UNLABELLED The purpose of this study was to retrospectively compare a group of 19 patients treated with craniotomy and aneurysmal clipping with a group of 18 patients who were treated via endovascular occlusion with Guglielmi detachable coils in regard to frequency and severity of cerebral vasospasm.

METHODS All patients were treated within 48 hours of ictus. In the endovascular group, nine patients had Hunt and Hess grade I subarachnoid hemorrhage, five patients had grade II aneurysms, and four patients had grade III. According to the Fisher classification, one aneurysm was grade I, nine were grade II, and eight were grade III. Twelve of the aneurysms were on the anterior circulation and seven were on the posterior circulation. In the surgical group, 10 patients had Hunt and Hess grade I hemorrhage, seven had grade II aneurysms, and two had grade III. Nine of these were Fisher grade II and 10 were grade III. Eighteen aneurysms were on the anterior circulation and one was on the posterior circulation. Endovascularly treated patients were medically treated identically to those in the surgical group, with prophylactic volume expansion and hemodilution immediately after endovascular occlusion, except that they also received 48 hours of full heparinization followed by 24 hours of dextran infusion after endovascular occlusion.
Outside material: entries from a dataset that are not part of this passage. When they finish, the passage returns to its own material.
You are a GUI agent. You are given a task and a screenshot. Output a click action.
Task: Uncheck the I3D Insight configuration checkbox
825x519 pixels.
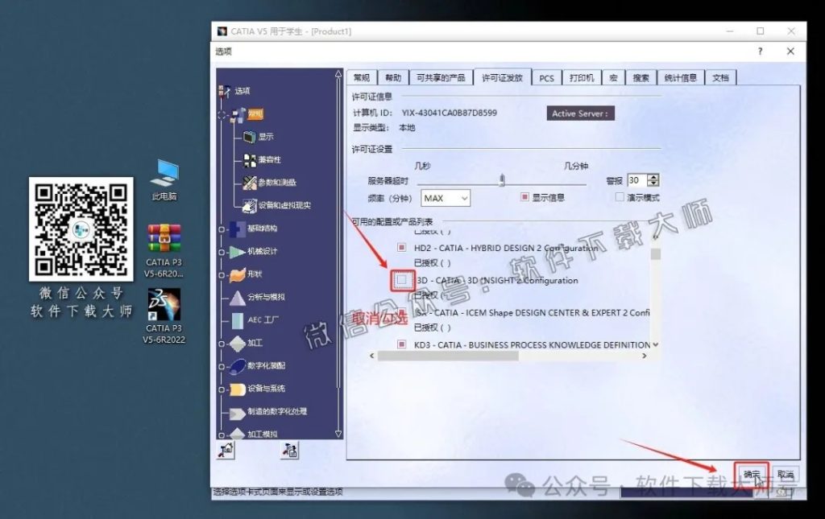[403, 280]
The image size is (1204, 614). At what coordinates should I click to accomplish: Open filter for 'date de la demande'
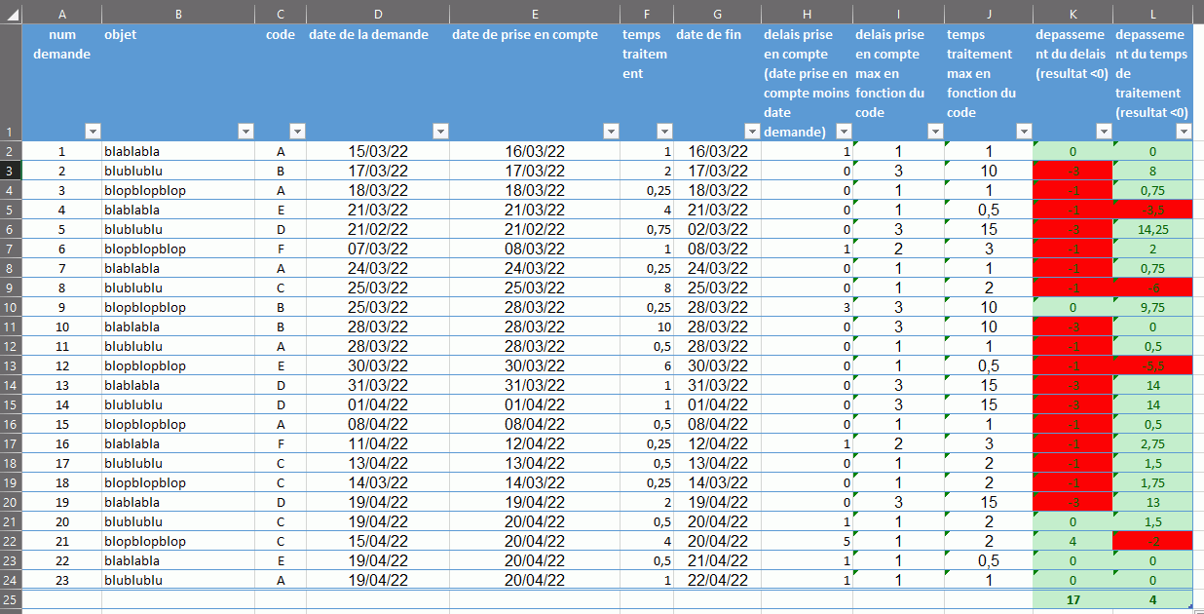[440, 132]
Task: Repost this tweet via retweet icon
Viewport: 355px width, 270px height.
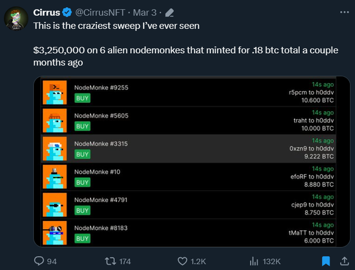Action: (x=109, y=261)
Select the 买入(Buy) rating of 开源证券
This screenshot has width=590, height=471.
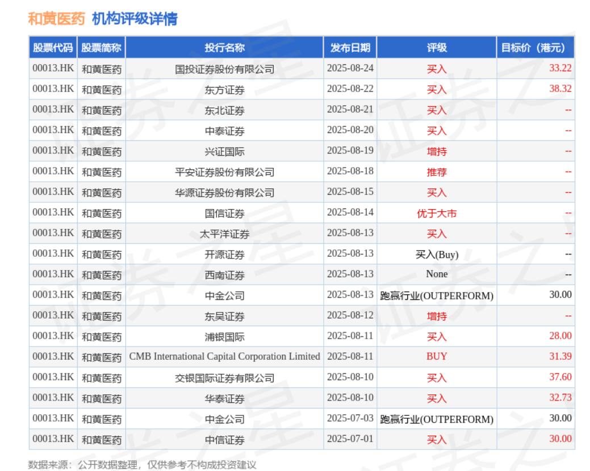(436, 254)
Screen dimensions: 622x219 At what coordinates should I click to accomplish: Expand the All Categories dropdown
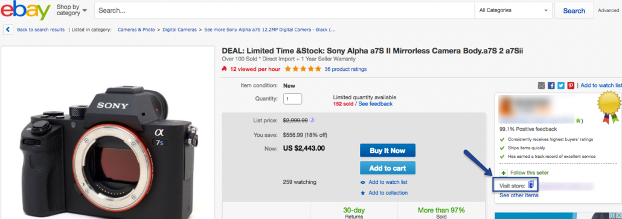coord(513,10)
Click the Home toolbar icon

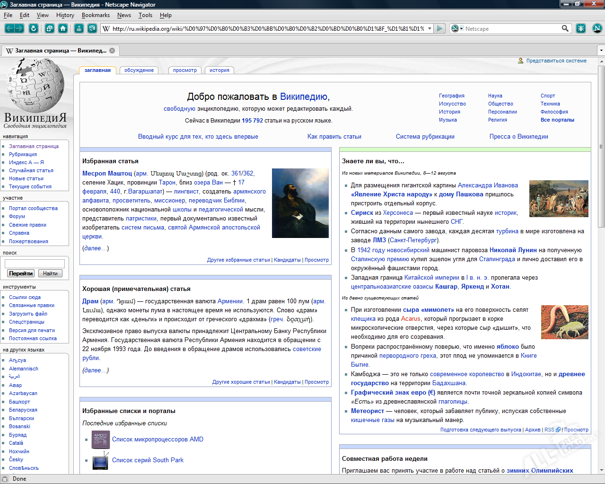63,28
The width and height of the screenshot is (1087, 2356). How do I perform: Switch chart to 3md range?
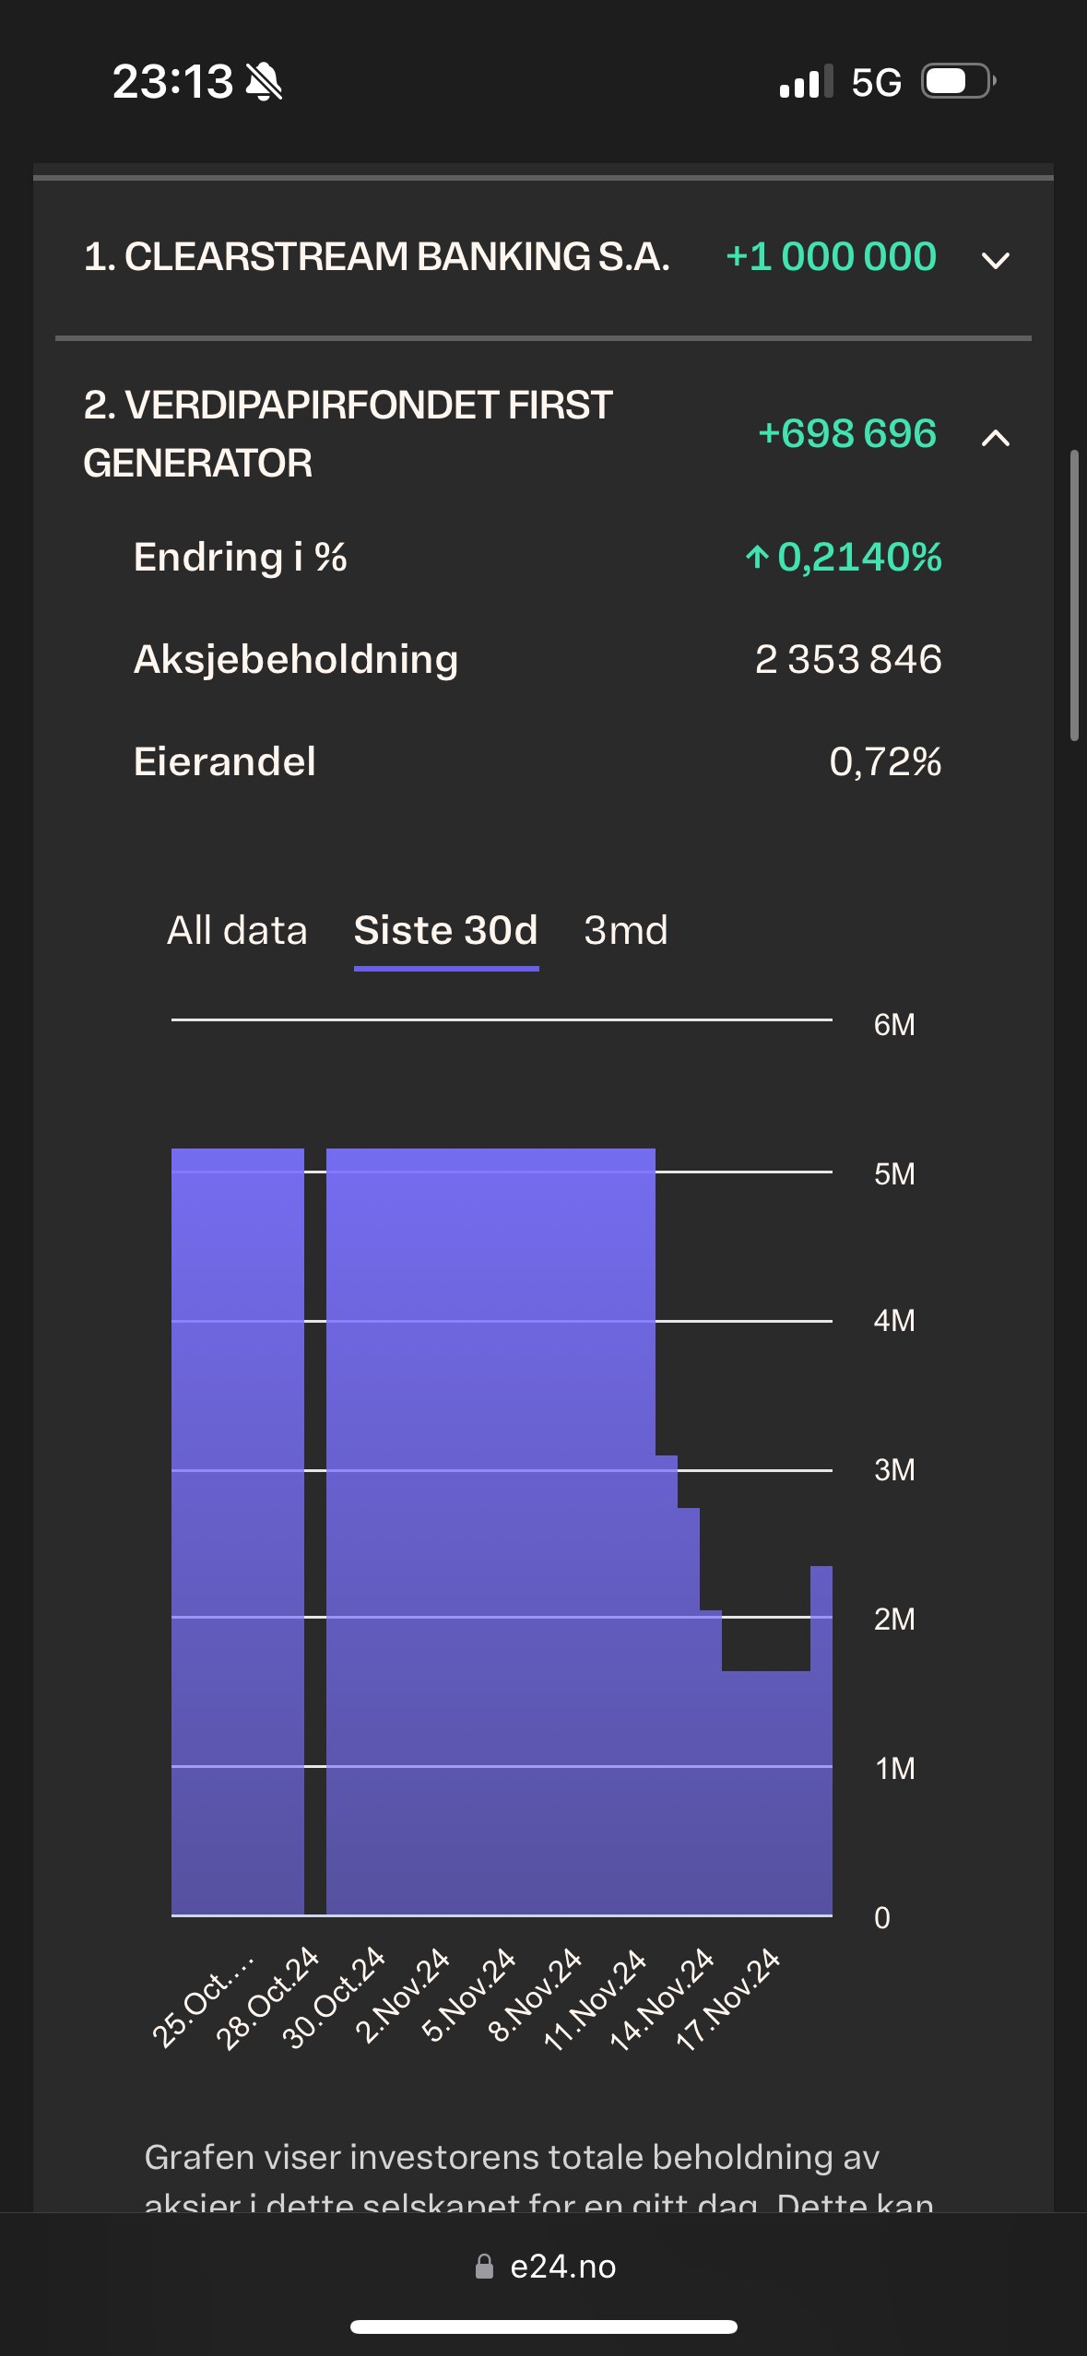(x=626, y=930)
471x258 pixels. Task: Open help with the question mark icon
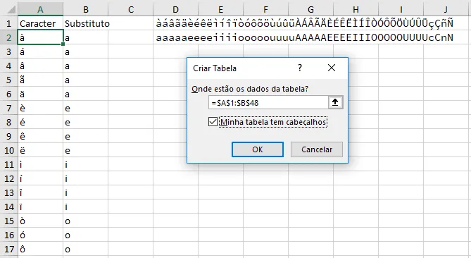tap(299, 68)
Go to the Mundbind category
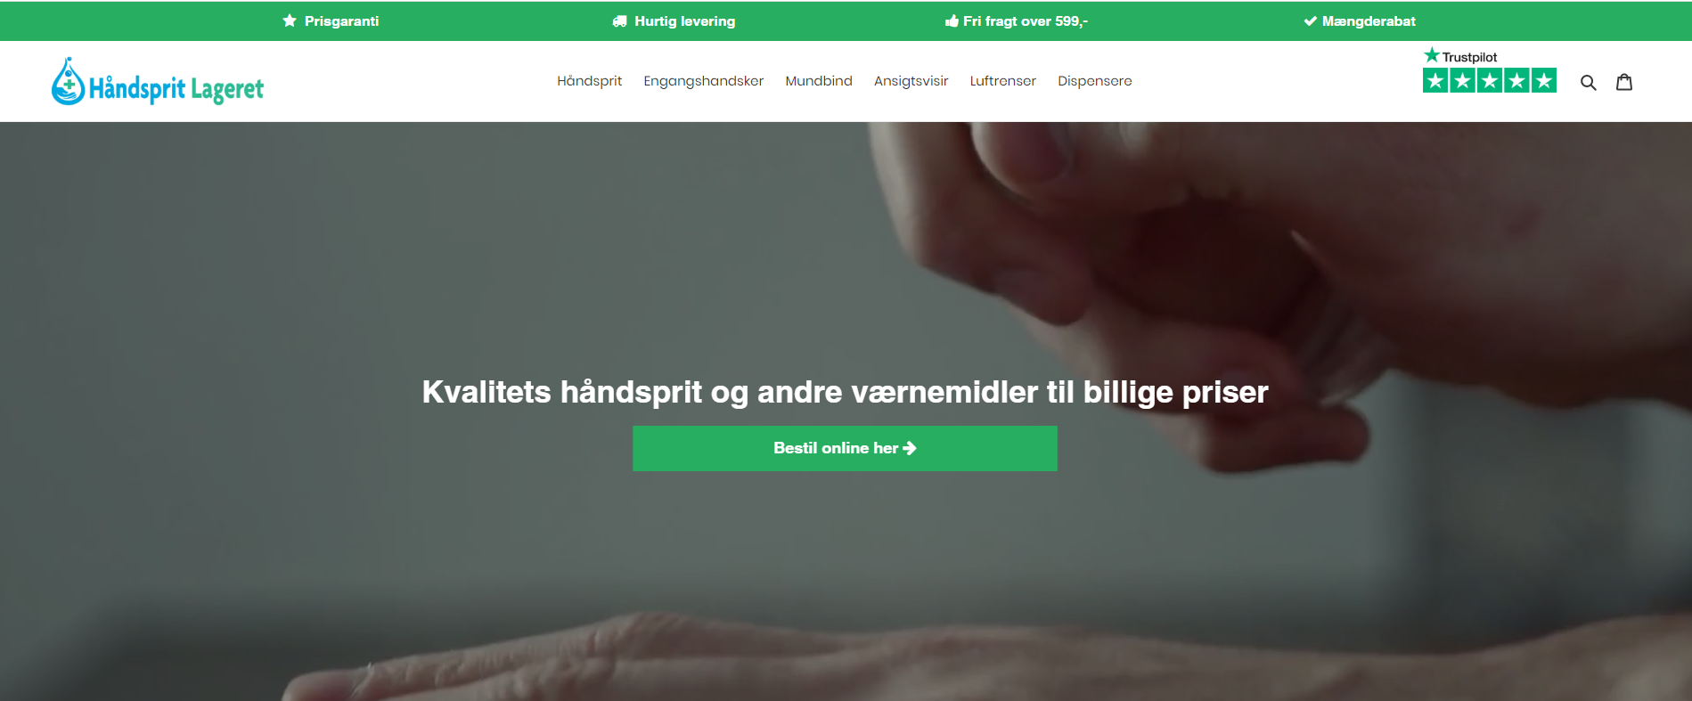The height and width of the screenshot is (701, 1692). [x=818, y=81]
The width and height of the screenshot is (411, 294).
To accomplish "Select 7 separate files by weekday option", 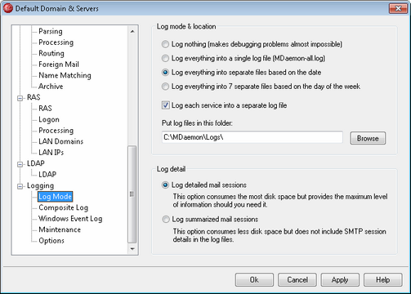I will (x=165, y=87).
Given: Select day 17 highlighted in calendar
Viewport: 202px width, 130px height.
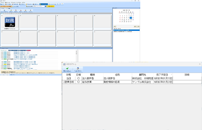Looking at the screenshot, I should [x=131, y=17].
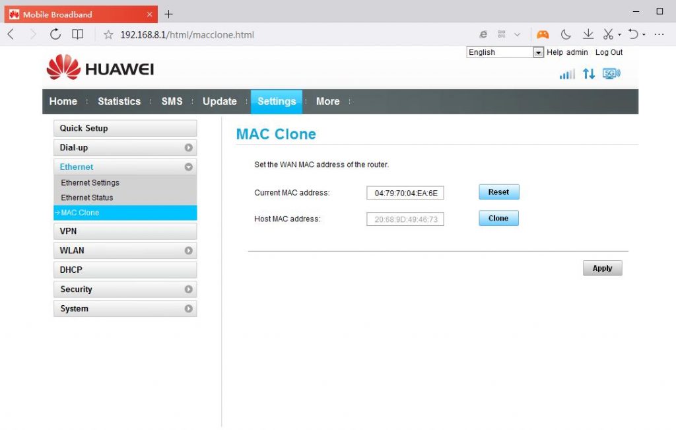
Task: Click the Huawei logo
Action: 99,67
RESULTS All four patients in the endovascular group in whom delayed neurologic deficits developed as a result of vasospasm responded to elevation of blood pressure and did not require either mechanical or chemical angioplasty to reverse their symptomatology. In the surgical group, 14 of 19 developed clinical vasospasm, with elevation of their transcranial Doppler velocities, and required maximum triple-H (hypertensive, hypervolemic, hemodilutional) therapy. Three of these patients required mechanical and pharmacologic angioplasty. No surgical complications were incurred as a direct result of the craniotomy. One patient in the endovascular group developed a femoral pseudoaneurysm as a complication of the procedure and postocclusion anticoagulation. No thromboembolic events were noted in this group.

CONCLUSION In patients with similar Hunt and Hess grades and Fisher grades, preliminary data suggest that the frequency and severity of cerebral vasospasm may be reduced in those treated by endovascular occlusion of their aneurysm as compared with those treated by direct surgical clipping.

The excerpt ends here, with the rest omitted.